*** Input data Section Begins ***

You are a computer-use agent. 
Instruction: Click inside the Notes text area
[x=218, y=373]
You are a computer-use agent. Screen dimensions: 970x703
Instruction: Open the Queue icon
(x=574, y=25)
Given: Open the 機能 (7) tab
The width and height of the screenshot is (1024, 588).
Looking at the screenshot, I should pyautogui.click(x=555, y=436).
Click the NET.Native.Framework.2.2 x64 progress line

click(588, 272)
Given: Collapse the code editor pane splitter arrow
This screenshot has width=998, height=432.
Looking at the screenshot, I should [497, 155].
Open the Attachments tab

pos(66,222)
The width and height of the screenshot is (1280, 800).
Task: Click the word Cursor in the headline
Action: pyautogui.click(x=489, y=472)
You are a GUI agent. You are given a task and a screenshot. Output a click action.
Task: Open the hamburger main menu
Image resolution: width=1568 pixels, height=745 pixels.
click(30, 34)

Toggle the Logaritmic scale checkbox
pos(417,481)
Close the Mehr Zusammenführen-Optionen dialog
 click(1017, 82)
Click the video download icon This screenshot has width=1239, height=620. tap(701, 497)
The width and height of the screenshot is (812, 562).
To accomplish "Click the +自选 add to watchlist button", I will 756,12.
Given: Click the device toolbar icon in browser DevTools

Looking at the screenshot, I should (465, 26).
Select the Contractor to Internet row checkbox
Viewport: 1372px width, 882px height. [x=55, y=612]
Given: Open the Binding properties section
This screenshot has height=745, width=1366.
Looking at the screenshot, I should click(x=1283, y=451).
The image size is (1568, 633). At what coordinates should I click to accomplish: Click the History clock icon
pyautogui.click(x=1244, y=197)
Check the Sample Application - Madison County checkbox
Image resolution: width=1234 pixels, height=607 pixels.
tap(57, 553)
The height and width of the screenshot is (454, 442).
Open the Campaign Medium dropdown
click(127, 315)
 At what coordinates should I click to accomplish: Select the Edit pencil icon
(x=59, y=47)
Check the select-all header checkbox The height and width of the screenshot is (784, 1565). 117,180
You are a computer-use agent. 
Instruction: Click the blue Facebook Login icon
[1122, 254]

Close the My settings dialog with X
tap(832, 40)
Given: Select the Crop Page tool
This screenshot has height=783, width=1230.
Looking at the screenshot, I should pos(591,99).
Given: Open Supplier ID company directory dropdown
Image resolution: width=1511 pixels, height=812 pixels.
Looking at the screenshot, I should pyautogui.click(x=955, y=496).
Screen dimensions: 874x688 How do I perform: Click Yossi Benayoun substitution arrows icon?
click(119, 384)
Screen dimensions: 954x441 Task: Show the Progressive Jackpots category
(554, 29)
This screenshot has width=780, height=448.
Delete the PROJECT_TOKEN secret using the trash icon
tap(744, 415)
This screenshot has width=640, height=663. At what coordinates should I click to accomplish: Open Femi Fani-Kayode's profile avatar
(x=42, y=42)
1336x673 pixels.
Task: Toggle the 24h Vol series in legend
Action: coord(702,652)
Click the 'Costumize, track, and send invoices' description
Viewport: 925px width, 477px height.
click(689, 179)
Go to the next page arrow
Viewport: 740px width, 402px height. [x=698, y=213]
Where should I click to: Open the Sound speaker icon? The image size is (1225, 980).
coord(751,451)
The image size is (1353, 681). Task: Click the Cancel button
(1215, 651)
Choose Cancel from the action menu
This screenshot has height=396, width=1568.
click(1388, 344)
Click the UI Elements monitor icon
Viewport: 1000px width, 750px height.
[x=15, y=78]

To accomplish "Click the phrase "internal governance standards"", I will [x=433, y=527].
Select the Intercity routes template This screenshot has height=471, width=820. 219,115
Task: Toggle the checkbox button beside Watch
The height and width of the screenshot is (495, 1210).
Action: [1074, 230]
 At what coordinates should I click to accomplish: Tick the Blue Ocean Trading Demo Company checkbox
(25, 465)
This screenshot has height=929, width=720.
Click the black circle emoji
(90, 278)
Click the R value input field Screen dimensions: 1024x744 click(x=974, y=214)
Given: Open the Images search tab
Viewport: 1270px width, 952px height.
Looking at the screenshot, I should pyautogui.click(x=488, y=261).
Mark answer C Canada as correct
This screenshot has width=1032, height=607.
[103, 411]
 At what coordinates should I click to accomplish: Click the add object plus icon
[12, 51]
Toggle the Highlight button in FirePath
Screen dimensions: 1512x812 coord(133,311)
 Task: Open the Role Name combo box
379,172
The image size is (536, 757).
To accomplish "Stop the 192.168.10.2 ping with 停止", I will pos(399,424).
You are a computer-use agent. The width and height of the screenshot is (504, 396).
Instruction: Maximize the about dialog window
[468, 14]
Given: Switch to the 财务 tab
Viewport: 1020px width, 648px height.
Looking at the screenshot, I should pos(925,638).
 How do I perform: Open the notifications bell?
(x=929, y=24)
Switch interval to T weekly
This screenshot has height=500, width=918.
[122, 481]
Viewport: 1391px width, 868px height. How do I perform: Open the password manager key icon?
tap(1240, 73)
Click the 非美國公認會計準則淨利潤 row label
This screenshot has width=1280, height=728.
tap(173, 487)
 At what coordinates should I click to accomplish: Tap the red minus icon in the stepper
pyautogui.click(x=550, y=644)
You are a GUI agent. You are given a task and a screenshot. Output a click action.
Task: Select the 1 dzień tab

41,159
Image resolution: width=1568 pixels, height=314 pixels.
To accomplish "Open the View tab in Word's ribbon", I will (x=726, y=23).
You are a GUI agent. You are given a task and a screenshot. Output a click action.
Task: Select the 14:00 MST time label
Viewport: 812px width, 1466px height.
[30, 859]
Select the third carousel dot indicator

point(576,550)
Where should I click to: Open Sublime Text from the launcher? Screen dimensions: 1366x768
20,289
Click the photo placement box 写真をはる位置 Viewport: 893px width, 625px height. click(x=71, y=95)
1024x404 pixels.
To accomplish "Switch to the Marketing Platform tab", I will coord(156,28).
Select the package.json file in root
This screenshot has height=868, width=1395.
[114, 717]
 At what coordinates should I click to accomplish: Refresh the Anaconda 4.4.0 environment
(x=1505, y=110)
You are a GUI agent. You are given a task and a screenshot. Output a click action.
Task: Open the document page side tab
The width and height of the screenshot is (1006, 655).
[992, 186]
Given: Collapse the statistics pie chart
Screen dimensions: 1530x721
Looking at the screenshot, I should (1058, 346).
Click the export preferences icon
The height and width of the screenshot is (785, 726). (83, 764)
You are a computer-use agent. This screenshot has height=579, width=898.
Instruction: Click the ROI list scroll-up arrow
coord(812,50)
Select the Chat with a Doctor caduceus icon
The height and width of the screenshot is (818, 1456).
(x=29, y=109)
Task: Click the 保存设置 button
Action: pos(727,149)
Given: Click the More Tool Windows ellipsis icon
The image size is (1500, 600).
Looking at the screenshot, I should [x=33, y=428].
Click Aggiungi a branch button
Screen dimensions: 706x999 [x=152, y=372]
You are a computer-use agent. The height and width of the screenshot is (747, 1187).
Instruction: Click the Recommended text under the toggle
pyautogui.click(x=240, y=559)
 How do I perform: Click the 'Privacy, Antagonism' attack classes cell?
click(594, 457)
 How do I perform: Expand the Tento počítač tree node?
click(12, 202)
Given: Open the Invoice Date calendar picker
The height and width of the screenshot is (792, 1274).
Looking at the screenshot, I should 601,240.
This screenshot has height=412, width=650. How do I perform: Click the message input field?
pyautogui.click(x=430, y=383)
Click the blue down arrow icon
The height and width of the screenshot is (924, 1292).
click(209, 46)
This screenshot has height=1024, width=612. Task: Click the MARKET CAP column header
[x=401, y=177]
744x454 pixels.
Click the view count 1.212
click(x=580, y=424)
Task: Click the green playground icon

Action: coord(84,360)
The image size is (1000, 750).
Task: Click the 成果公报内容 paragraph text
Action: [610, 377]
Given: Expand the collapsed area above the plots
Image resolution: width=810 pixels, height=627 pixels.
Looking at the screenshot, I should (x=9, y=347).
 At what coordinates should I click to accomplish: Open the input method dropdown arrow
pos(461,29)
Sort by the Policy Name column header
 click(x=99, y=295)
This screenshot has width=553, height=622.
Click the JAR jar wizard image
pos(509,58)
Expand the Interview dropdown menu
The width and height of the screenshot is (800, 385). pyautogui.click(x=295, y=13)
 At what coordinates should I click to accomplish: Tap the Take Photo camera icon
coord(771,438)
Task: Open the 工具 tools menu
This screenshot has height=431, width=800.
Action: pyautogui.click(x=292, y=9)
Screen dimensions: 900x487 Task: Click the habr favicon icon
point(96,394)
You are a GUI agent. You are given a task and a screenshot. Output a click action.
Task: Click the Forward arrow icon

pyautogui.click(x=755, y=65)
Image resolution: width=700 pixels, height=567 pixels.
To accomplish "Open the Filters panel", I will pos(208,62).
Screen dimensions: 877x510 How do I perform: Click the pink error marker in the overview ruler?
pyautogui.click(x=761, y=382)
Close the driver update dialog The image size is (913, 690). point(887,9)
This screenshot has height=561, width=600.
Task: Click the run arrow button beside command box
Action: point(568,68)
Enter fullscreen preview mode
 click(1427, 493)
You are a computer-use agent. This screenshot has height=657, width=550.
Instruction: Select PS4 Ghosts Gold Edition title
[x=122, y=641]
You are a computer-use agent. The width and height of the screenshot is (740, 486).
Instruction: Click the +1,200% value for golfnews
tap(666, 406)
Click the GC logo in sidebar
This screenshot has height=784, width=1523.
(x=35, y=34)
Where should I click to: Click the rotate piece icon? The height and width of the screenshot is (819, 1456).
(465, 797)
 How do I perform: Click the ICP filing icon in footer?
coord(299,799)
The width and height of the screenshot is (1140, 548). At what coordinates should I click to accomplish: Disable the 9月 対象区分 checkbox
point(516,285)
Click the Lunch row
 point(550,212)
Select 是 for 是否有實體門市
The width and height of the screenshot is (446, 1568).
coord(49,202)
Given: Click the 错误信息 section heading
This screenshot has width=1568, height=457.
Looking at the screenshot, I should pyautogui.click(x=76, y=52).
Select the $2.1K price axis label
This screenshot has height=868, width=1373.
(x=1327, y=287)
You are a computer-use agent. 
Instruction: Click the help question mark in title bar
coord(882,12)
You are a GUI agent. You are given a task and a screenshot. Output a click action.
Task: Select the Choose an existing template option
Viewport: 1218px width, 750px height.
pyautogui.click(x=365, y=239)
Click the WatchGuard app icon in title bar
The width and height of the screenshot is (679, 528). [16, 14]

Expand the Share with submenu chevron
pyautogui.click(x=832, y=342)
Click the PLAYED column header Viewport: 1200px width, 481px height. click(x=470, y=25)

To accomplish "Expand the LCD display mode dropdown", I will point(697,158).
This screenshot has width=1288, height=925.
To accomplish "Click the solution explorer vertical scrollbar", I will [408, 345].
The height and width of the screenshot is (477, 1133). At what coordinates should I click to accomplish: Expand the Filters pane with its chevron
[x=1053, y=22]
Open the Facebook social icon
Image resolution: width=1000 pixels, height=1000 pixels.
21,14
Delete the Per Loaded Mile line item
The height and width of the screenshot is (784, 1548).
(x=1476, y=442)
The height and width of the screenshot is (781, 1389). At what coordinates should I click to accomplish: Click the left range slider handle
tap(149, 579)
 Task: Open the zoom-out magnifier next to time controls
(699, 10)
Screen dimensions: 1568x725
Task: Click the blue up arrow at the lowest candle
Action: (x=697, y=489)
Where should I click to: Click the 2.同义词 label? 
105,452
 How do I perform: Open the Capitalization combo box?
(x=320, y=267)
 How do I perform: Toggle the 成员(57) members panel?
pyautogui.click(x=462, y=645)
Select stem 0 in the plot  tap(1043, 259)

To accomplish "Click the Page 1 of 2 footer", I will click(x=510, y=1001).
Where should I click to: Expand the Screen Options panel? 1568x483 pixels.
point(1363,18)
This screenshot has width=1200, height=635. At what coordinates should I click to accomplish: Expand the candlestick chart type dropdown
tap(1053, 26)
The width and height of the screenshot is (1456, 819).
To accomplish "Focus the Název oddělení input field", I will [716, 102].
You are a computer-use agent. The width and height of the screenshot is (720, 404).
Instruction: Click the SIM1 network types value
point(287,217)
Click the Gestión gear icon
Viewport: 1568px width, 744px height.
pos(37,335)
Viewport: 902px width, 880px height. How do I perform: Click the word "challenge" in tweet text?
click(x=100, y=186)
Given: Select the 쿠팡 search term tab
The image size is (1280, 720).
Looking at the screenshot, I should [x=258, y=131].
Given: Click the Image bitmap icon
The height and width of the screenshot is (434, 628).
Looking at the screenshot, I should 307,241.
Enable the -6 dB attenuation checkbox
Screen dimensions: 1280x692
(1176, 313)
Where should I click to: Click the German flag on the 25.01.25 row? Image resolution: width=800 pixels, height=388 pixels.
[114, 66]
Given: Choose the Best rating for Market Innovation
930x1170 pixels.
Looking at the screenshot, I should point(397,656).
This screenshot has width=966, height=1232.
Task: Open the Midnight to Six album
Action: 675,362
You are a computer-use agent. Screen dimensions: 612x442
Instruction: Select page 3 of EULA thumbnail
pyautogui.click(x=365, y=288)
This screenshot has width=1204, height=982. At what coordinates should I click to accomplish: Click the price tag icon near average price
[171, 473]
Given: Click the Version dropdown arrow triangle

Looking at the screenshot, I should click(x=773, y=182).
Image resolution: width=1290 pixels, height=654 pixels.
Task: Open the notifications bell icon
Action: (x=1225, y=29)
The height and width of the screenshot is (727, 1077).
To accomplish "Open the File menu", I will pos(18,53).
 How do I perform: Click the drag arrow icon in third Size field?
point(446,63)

*** Input data Section Ends ***

▶ [Problem to work on] Copy the records above exactly, beginning at the line that contains "Where should I click to: Open Sublime" and stopping after the line that contains "1024x404 pixels.".

▶ [Solution for this task]
Where should I click to: Open Sublime Text from the launcher? Screen dimensions: 1366x768
20,289
Click the photo placement box 写真をはる位置 Viewport: 893px width, 625px height. click(x=71, y=95)
1024x404 pixels.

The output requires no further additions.